Exactly the lines from the beginning of the records to the line with "You are a computer-use", both ends included, are to be given again, and pictures are to be left out.

(Saved entries):
-- Opening Marker --

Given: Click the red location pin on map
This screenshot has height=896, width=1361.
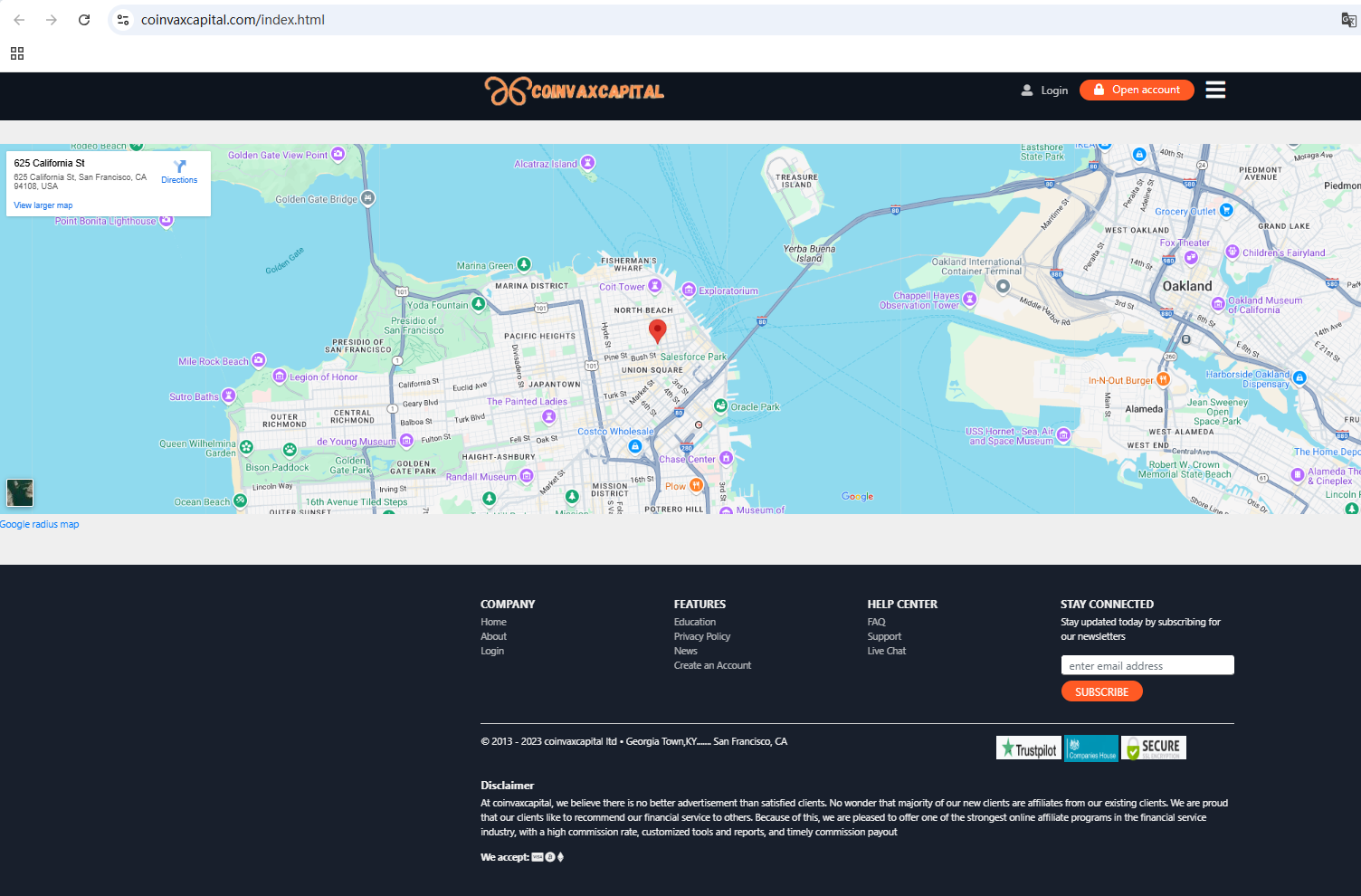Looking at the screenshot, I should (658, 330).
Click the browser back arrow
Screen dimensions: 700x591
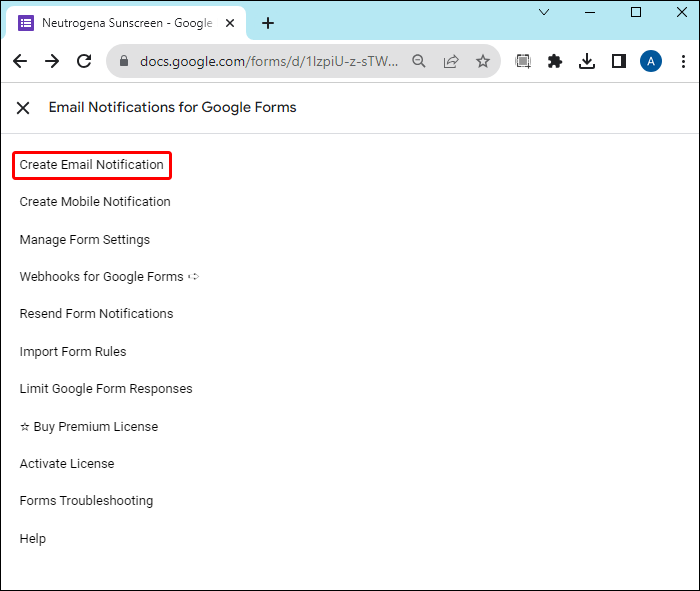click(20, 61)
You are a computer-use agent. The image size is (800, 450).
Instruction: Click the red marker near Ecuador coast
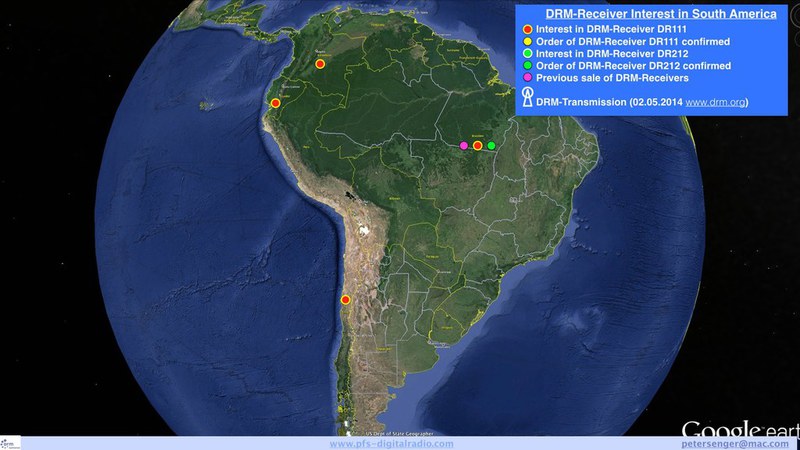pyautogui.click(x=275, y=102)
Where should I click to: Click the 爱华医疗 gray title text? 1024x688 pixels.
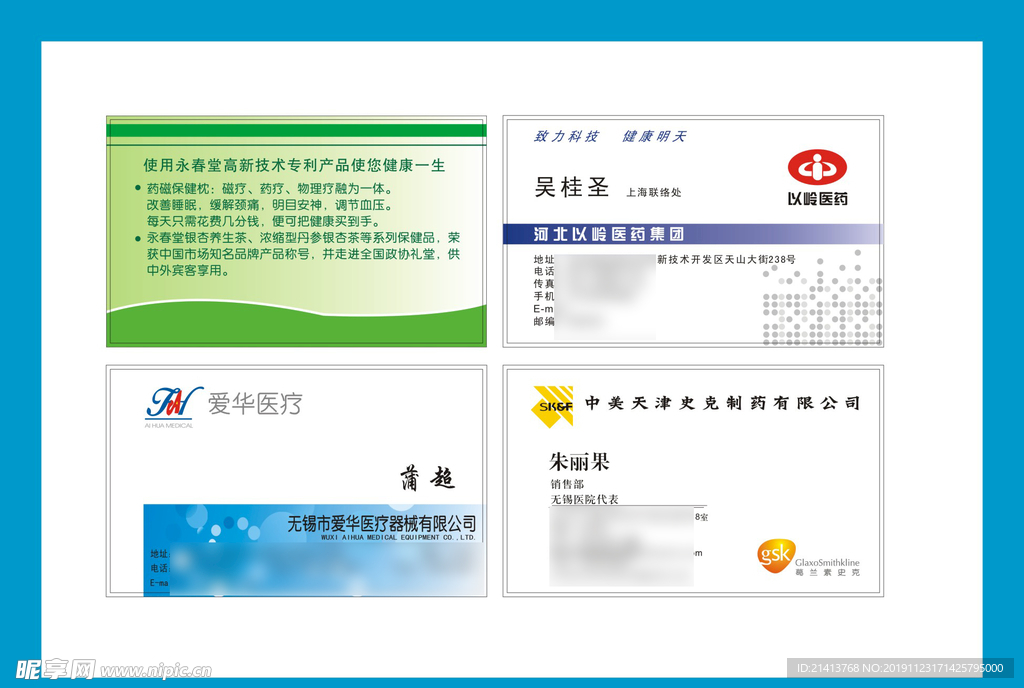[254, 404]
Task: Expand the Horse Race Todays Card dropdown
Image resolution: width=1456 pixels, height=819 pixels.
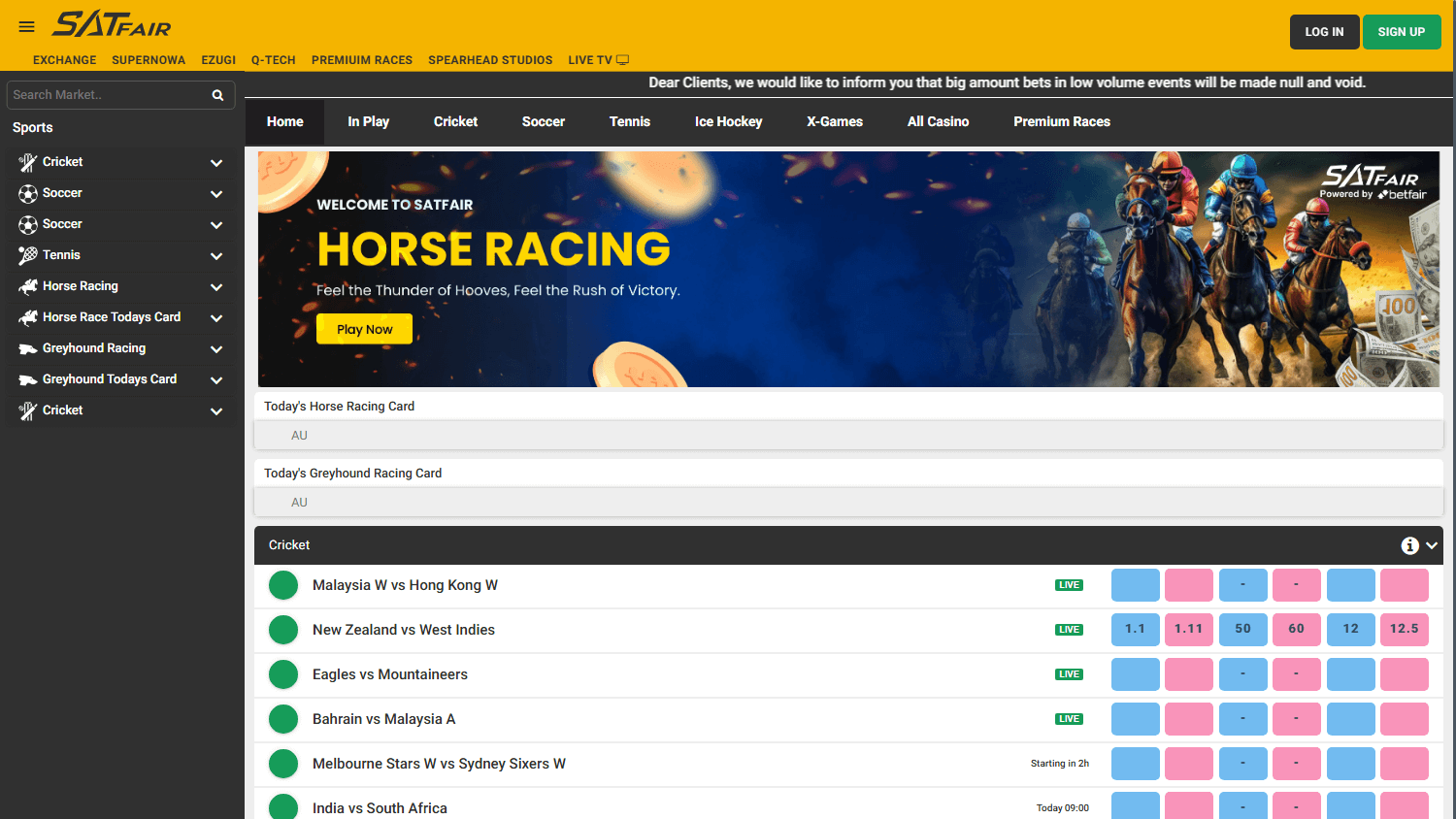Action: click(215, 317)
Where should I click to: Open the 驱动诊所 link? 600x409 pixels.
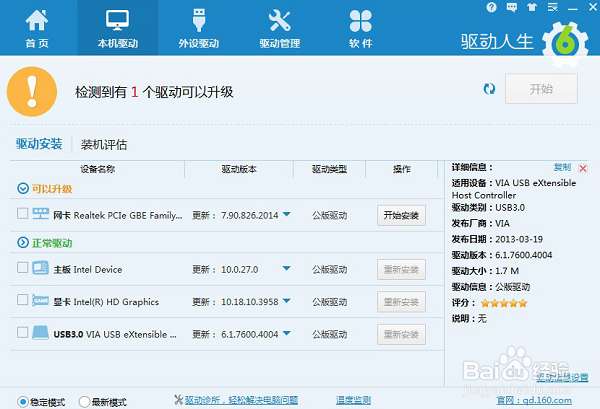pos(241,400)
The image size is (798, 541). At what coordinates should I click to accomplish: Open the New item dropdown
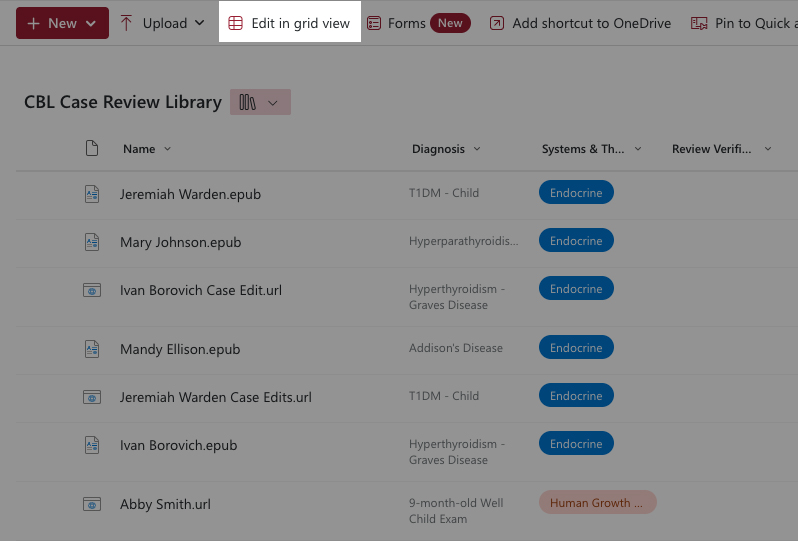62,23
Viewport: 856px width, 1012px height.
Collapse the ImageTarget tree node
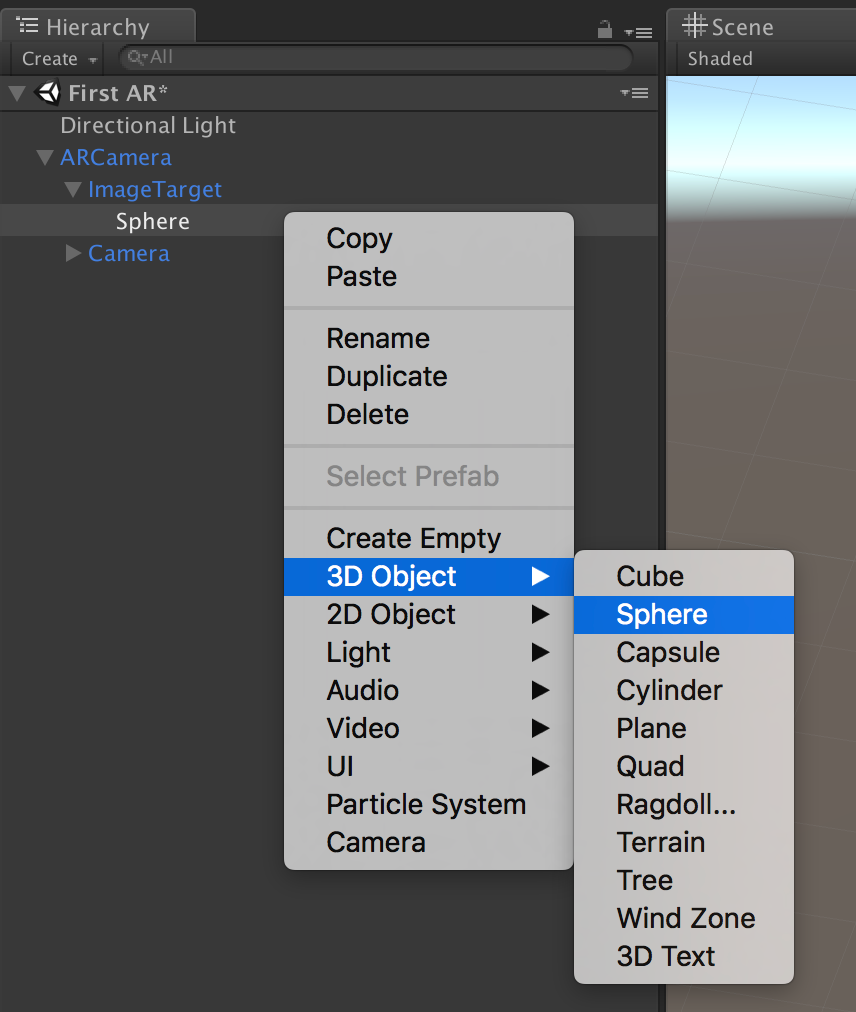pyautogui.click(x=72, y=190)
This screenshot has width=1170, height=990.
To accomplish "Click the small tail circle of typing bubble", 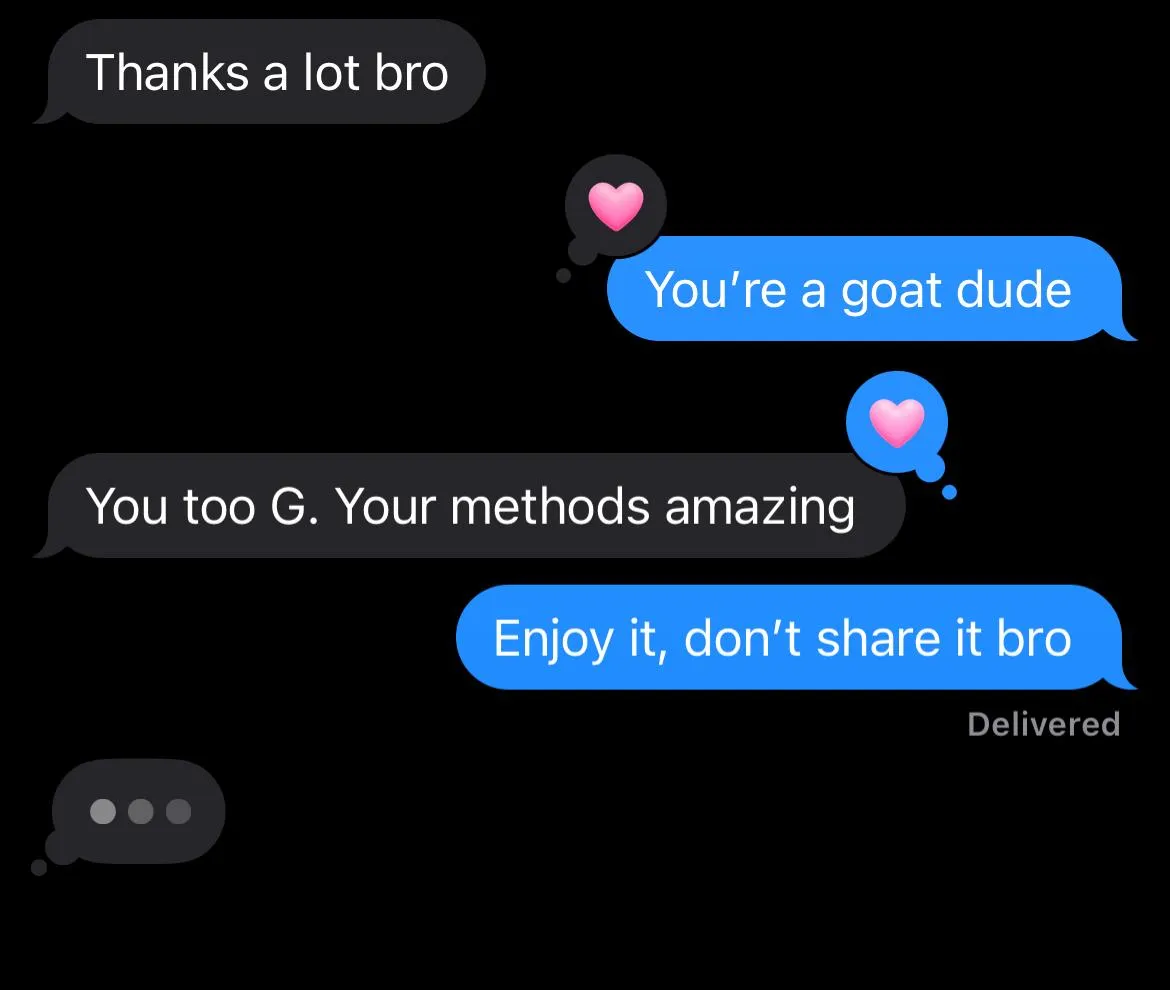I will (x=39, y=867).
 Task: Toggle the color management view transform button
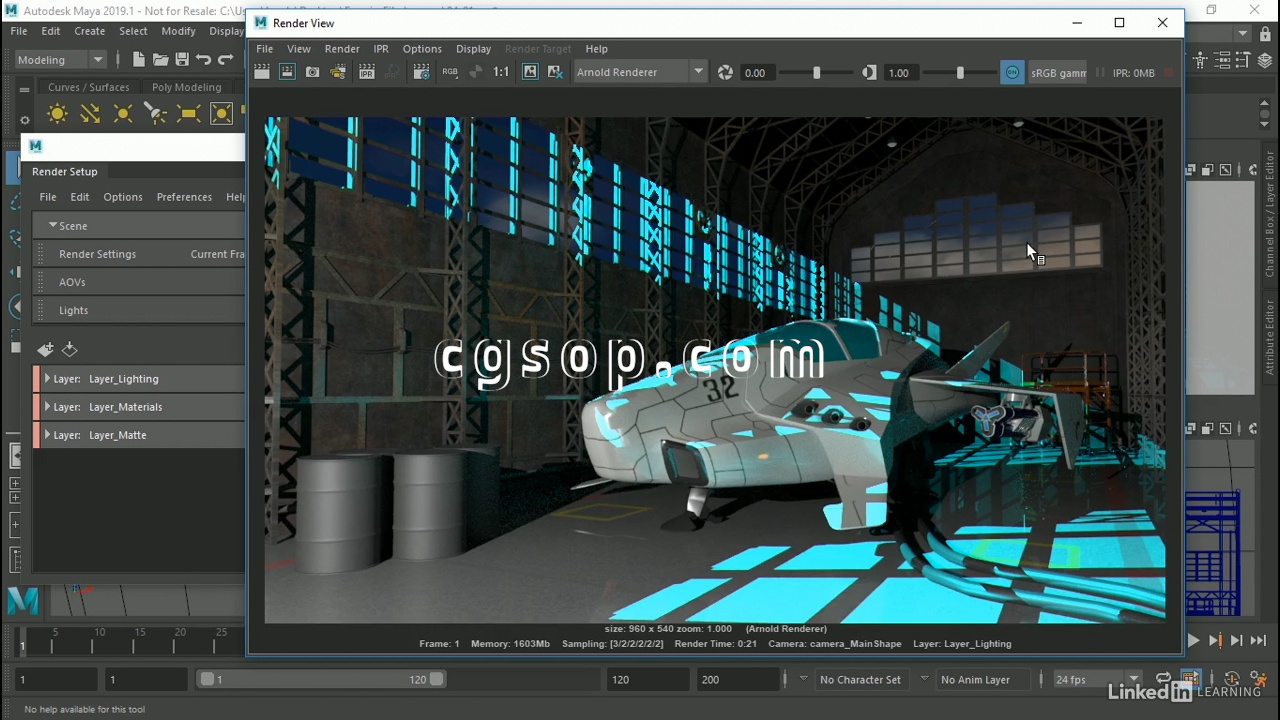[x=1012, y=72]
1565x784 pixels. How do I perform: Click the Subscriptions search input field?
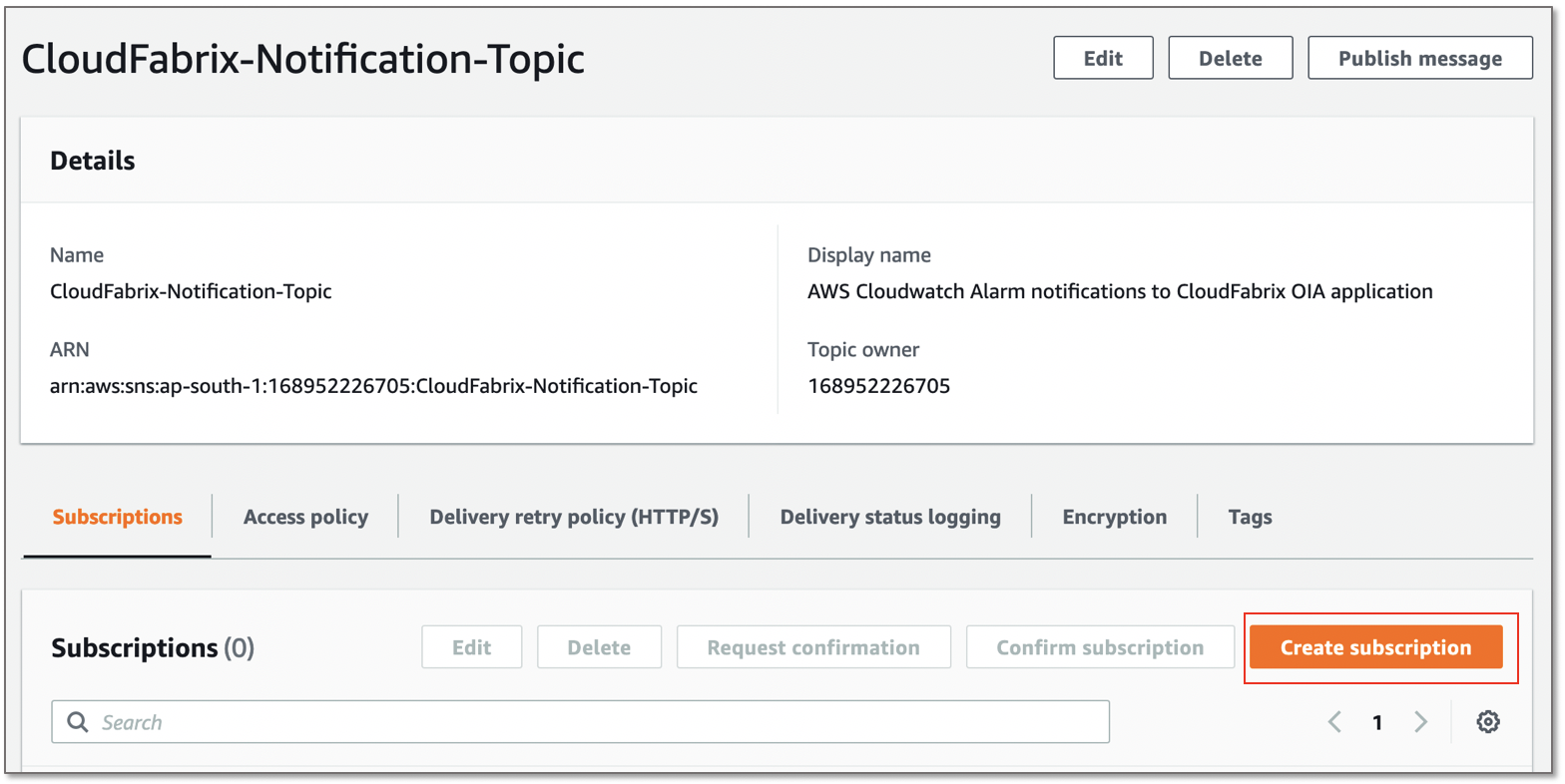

-- Closing Marker --

(SOLUTION BELOW):
Given: Click the red location pin on map
This screenshot has height=896, width=1361.
Looking at the screenshot, I should (658, 330).
Click the browser back arrow
Screen dimensions: 700x591
click(20, 61)
You are a computer-use agent. The image size is (800, 450).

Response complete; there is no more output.